Information supplied
- - - - -

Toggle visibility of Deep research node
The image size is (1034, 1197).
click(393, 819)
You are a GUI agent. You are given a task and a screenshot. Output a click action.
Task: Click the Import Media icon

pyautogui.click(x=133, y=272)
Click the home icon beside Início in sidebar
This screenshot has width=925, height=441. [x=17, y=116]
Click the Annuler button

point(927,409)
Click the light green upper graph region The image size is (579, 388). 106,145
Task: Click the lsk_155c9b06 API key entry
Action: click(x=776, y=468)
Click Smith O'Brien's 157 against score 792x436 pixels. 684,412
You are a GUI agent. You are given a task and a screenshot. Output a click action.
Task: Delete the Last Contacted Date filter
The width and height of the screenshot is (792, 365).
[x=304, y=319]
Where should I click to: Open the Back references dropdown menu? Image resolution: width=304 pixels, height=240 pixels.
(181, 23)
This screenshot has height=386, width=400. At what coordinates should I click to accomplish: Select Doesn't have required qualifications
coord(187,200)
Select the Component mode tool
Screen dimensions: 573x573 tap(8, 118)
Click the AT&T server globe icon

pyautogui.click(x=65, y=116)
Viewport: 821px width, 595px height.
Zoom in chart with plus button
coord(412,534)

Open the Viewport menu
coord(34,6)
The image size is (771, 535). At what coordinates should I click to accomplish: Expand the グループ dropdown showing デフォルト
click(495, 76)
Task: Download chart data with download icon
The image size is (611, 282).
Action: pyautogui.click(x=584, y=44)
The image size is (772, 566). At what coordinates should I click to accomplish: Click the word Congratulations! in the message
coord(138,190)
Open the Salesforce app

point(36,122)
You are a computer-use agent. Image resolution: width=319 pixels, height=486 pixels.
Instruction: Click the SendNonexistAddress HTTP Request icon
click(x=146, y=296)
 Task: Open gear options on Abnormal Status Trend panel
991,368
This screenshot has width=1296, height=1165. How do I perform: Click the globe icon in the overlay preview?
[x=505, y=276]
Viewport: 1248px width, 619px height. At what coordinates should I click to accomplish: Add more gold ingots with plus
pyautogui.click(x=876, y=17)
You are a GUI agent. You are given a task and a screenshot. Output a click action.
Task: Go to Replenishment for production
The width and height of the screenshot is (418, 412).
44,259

- - - - -

Instructions to follow
Set down each entry from above once more, exactly as written.

Exercise output
Toggle visibility of Deep research node
The image size is (1034, 1197).
click(393, 819)
You are a GUI agent. You are given a task and a screenshot. Output a click action.
Task: Click the Import Media icon

pyautogui.click(x=133, y=272)
Click the home icon beside Início in sidebar
This screenshot has width=925, height=441. [x=17, y=116]
Click the Annuler button

point(927,409)
Click the light green upper graph region The image size is (579, 388). 106,145
Task: Click the lsk_155c9b06 API key entry
Action: click(x=776, y=468)
Click Smith O'Brien's 157 against score 792x436 pixels. 684,412
You are a GUI agent. You are given a task and a screenshot. Output a click action.
Task: Delete the Last Contacted Date filter
The width and height of the screenshot is (792, 365).
[x=304, y=319]
Where should I click to: Open the Back references dropdown menu? Image resolution: width=304 pixels, height=240 pixels.
(181, 23)
This screenshot has height=386, width=400. At what coordinates should I click to accomplish: Select Doesn't have required qualifications
coord(187,200)
Select the Component mode tool
Screen dimensions: 573x573 tap(8, 118)
Click the AT&T server globe icon

pyautogui.click(x=65, y=116)
Viewport: 821px width, 595px height.
Zoom in chart with plus button
coord(412,534)

Open the Viewport menu
coord(34,6)
The image size is (771, 535). At what coordinates should I click to accomplish: Expand the グループ dropdown showing デフォルト
click(495, 76)
Task: Download chart data with download icon
The image size is (611, 282).
Action: pyautogui.click(x=584, y=44)
The image size is (772, 566). At what coordinates should I click to accomplish: Click the word Congratulations! in the message
coord(138,190)
Open the Salesforce app

point(36,122)
You are a computer-use agent. Image resolution: width=319 pixels, height=486 pixels.
Instruction: Click the SendNonexistAddress HTTP Request icon
click(x=146, y=296)
 Task: Open gear options on Abnormal Status Trend panel
991,368
This screenshot has width=1296, height=1165. How do I perform: Click the globe icon in the overlay preview?
[x=505, y=276]
Viewport: 1248px width, 619px height. At what coordinates should I click to accomplish: Add more gold ingots with plus
pyautogui.click(x=876, y=17)
You are a GUI agent. You are given a task and a screenshot. Output a click action.
Task: Go to Replenishment for production
The width and height of the screenshot is (418, 412).
44,259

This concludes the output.